The Interior Ministry had previously forbidden Al-Masry Al-Youm from covering news in the country altogether, which according to Qalash, violates both the constitution and the readers’ freedom of information.

“The ministry should have investigated the information mentioned in the report and addressed the public opinion rather than condemning it and filing a complaint against the colleagues,” Qalash said.

“There is no democratic community in the world that does not respect the freedom of the press,” he added.

A second revolution

The alleged malpractices of the police were one of the main triggers of the January 25 uprising in 2011 that led to the ouster of President Hosni Mubarak.

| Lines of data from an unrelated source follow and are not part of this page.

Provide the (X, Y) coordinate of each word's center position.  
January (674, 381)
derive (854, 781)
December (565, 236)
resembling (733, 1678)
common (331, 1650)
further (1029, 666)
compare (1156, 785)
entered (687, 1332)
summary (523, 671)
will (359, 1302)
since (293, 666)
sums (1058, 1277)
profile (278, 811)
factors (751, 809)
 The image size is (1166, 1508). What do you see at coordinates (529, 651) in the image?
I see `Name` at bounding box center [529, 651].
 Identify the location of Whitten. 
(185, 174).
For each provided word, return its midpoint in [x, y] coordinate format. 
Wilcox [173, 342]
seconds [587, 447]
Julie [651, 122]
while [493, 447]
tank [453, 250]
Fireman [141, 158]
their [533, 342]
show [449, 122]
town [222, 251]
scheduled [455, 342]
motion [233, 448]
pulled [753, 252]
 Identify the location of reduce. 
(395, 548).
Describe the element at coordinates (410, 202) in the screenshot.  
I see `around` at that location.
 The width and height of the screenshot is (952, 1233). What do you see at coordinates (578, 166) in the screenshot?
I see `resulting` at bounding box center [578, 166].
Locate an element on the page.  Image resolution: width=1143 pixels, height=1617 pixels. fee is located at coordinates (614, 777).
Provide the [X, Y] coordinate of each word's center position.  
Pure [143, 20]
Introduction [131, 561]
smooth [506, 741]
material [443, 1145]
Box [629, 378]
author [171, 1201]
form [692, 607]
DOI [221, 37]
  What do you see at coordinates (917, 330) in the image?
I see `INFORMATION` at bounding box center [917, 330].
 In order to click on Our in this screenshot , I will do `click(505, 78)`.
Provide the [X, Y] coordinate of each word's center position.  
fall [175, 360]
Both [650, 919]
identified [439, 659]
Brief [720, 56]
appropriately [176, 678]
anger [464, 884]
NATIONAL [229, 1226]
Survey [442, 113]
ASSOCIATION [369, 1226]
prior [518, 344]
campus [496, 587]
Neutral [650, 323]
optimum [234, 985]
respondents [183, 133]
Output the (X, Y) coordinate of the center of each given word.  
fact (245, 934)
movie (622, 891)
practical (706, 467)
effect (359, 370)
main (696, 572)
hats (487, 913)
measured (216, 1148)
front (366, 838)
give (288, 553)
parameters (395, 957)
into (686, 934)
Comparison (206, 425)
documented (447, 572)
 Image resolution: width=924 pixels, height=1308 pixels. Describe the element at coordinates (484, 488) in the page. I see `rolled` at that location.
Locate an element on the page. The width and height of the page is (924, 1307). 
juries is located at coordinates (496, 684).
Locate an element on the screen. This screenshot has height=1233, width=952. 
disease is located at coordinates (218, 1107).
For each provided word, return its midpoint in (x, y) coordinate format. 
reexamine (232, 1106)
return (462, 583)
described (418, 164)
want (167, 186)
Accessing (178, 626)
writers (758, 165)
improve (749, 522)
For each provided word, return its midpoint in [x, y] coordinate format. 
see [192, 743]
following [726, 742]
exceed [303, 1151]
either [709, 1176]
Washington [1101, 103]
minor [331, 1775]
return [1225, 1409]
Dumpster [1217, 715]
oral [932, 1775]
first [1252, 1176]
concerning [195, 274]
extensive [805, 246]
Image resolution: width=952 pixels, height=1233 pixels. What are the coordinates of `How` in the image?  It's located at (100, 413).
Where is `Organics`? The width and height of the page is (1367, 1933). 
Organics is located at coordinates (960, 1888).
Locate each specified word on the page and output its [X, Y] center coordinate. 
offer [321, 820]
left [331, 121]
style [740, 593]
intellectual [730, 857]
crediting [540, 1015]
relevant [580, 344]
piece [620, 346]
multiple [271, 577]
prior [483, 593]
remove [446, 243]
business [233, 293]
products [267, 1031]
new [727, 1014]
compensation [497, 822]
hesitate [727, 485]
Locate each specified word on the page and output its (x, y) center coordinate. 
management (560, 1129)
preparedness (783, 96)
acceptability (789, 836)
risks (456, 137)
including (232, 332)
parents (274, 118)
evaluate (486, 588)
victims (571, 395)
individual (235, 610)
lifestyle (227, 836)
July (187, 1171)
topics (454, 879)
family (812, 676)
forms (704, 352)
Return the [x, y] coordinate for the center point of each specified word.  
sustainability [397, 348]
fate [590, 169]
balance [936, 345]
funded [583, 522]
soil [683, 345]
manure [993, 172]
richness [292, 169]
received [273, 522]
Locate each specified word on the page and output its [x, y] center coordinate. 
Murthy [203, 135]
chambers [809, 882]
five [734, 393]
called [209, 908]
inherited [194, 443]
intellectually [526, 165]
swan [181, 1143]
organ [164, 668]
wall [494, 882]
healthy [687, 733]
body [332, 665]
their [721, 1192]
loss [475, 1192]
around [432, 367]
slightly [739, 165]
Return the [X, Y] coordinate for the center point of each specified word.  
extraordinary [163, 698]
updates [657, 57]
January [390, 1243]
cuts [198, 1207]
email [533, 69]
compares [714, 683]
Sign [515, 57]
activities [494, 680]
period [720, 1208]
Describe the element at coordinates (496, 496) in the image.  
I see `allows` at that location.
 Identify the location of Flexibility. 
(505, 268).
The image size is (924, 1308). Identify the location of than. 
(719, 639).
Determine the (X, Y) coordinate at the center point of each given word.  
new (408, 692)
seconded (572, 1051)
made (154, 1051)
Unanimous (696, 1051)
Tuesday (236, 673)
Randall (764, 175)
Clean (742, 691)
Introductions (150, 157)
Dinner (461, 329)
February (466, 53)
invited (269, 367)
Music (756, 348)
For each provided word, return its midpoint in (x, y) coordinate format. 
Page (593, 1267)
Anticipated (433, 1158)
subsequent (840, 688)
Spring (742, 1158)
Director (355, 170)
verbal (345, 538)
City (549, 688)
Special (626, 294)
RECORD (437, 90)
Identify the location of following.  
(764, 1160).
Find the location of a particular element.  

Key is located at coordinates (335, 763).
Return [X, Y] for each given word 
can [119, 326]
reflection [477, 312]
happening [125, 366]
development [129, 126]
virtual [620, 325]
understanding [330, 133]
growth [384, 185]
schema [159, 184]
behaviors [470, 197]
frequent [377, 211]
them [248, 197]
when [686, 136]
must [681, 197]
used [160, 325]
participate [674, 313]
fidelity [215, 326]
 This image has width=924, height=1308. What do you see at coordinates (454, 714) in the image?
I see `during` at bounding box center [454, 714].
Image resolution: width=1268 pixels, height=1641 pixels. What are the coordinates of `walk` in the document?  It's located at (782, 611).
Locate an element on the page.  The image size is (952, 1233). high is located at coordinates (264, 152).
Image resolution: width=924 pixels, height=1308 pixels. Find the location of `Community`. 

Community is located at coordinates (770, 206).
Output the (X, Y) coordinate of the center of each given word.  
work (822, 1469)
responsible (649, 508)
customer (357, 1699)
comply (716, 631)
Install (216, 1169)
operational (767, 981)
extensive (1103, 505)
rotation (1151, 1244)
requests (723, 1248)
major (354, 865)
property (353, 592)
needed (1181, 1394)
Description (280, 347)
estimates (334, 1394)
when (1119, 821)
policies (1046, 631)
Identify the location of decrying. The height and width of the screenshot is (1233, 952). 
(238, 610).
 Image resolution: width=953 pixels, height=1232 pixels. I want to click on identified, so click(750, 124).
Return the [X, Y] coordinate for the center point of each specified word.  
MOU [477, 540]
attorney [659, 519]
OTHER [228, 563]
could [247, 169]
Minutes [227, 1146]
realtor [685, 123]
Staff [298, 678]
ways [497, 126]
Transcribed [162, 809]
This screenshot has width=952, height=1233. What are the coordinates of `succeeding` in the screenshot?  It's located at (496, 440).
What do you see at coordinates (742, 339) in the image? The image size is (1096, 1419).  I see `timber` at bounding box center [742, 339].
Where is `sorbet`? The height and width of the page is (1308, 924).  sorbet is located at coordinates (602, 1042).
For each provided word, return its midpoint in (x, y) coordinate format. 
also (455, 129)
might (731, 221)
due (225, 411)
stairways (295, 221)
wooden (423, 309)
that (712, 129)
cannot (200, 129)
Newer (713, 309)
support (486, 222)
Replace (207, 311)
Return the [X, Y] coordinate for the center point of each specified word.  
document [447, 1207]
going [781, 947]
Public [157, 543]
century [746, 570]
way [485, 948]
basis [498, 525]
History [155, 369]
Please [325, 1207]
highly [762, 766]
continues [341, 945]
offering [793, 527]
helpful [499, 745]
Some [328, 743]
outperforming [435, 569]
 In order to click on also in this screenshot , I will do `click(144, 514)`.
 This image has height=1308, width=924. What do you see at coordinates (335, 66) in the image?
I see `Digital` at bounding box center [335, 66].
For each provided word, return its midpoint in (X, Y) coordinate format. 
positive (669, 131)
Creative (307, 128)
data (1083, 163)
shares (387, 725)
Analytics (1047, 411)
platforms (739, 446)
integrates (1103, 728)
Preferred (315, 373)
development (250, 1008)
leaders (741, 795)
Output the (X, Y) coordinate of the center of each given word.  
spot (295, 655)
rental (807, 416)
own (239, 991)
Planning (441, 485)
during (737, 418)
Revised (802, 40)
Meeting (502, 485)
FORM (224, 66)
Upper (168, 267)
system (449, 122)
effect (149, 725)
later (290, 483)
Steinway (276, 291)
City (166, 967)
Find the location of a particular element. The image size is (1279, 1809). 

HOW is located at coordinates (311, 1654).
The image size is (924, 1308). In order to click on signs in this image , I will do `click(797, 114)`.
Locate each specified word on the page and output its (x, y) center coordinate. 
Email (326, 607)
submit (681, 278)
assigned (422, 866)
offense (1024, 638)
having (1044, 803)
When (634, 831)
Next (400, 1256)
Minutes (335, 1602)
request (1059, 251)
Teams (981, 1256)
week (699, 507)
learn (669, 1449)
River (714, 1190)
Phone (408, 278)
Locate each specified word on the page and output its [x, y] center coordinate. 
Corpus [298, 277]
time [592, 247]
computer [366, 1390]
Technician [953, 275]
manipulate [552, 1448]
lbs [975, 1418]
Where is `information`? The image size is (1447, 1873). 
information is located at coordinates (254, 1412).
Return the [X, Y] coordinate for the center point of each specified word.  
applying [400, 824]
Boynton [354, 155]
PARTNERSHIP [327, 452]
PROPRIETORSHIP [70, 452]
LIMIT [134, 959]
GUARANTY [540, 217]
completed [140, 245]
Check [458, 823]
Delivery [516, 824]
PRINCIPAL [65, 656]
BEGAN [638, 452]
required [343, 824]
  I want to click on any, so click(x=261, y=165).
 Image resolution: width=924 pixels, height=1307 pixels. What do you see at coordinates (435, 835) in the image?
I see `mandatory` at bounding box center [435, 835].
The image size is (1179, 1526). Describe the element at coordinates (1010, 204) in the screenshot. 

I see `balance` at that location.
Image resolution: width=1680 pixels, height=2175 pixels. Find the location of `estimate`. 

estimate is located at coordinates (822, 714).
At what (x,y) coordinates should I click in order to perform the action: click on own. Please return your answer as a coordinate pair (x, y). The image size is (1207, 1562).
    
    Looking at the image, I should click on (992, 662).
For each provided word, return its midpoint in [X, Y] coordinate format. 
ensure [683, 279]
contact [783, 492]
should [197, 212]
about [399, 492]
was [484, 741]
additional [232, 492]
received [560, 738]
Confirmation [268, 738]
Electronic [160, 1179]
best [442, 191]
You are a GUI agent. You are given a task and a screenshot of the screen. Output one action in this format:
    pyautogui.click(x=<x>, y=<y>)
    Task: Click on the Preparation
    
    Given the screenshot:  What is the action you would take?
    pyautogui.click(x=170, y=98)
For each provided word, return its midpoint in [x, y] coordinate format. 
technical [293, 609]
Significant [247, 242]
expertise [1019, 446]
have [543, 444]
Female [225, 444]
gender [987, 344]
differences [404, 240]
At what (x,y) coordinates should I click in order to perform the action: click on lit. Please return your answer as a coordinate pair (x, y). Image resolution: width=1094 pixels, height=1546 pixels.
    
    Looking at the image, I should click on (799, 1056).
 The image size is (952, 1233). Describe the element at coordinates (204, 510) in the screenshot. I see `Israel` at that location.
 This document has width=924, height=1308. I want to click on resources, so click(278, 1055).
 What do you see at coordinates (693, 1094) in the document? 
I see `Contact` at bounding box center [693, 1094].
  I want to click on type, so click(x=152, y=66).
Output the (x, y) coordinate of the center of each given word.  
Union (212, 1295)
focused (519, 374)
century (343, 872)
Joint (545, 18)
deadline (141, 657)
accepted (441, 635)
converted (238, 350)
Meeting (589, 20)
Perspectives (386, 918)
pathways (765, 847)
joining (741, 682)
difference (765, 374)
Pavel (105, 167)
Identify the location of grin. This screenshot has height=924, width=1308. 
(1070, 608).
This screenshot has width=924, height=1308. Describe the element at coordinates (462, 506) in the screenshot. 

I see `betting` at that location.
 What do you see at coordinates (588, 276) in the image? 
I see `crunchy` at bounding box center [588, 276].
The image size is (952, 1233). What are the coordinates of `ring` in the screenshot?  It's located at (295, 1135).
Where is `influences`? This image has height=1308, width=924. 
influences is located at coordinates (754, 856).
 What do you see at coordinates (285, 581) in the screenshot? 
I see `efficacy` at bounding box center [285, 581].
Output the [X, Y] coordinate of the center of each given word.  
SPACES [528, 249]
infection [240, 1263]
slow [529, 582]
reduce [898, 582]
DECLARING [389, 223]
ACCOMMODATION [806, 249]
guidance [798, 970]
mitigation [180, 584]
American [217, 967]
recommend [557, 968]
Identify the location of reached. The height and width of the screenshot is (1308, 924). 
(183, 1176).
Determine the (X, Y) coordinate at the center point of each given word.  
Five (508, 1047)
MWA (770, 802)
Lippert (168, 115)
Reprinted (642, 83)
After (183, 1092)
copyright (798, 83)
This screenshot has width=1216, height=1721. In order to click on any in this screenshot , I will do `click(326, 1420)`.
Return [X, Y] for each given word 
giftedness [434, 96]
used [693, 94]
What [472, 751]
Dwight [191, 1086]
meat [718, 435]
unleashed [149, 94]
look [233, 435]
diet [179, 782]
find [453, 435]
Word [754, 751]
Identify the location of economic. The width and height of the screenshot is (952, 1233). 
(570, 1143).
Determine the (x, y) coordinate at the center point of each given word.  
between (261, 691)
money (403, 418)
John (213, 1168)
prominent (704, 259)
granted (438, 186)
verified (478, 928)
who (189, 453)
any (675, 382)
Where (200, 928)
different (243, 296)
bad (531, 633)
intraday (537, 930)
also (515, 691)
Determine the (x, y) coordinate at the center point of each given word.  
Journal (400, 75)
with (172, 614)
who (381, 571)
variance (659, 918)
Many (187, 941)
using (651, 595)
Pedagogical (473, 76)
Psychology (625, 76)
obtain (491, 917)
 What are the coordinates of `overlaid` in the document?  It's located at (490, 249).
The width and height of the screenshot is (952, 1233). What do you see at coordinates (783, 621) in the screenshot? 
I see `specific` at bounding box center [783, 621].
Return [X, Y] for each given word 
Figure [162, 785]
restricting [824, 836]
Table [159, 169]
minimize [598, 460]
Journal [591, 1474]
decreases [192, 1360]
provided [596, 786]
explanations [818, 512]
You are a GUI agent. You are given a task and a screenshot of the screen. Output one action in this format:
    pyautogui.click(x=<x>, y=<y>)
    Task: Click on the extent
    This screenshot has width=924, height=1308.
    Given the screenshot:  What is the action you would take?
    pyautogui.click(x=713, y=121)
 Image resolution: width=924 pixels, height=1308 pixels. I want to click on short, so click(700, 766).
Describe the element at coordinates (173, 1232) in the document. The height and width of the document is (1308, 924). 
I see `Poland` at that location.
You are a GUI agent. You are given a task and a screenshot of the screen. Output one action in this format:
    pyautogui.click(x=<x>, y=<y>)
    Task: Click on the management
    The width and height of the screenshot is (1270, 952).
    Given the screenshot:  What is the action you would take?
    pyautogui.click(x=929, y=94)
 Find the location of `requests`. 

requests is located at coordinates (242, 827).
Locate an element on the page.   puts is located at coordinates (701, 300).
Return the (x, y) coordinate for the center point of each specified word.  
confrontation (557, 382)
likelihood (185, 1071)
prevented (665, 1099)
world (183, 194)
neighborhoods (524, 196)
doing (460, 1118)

The Al-Masry Al-Youm article warned that Egyptians may revolt again if police violations persist.

Among the abuses highlighted in the report are those of a lawyer tortured to death by two national security officers at a police station and a female university student kidnapped and raped by two low-ranking police officers inside a police truck.

Other incidents include the death of a police conscript after being beaten up by an officer and the killing of leftist activist Shaimaa Al-Sabbagh by a police officer during a peaceful protest commemorating those killed during the 2011 uprising.   

“There is nothing personal about it…We as journalists criticize the negative aspects related to the ministry so that we help correct them,” Qalash said.

Based on the report, policemen from different ranks have so far received 31 verdicts during the past three years over diverse charges while 39 other cases are still under investigation.

The report further slammed the interior ministry for offering jailed policemen special treatment inside prisons where they serve their terms.  

Egyptian journalists hold up pens in a silent protest outside Egypt’s syndicate of Journalists in Cairo on January 11, 2015, to protest against the attack on the French satirical magazine Charlie Hebdo's office (AFP)

Longtime struggle

The Egyptian journalists’ fight against imprisonment for publishing crimes goes as far back as the 1990s. Before the January 25 uprising, dozens were jailed and papers were shut down for criticising Mubarak, his family, the government or the ruling party.

In 2013, former interim president Adly Mansour vowed to call off the jailing of journalists; but his promise was never enacted.

Following the uprising and the June 30 coup in 2013 that toppled the government of Islamist president Mohamed Morsi, violations against journalists increased and many were subject to killing, assault, detention and imprisonment.

Most recently, a reporter from independent Al-Dostour newspaper is facing the same fate as the Al-Masry Al-Youm journalists after his newspaper published a series of investigative reports on alleged police infringements.

“The current regime [of president Abdel-Fatah El-Sisi] made it clear from the start that it has zero tolerance for critics and dissenters; and the jailing of journalists sent a chilling message to that effect,” independent journalist Shahira Amin said.

Amin, also a prominent TV host, believes that the current media climate is restrictive as “journalists are unable to do what they are supposed to do: hold the police to account for their actions.”

The Egyptian law allows journalists’ imprisonment for publishing crimes in cases of slander, public libel, racism, stirring up the public opinion and inciting hatred and violence.

“Egyptians including the police must get equal treatment; and journalists must have the freedom to report any abuse of power,” Amin said.

Former Press syndicate vice president Abeer Saady shares Amin’s view, believing that the reaction of the Interior Ministry “stands for one of the numerous violations against the freedom of press.”

"The media is supposed to be informative and expose violations - not to be punished for performing its role," Saady said.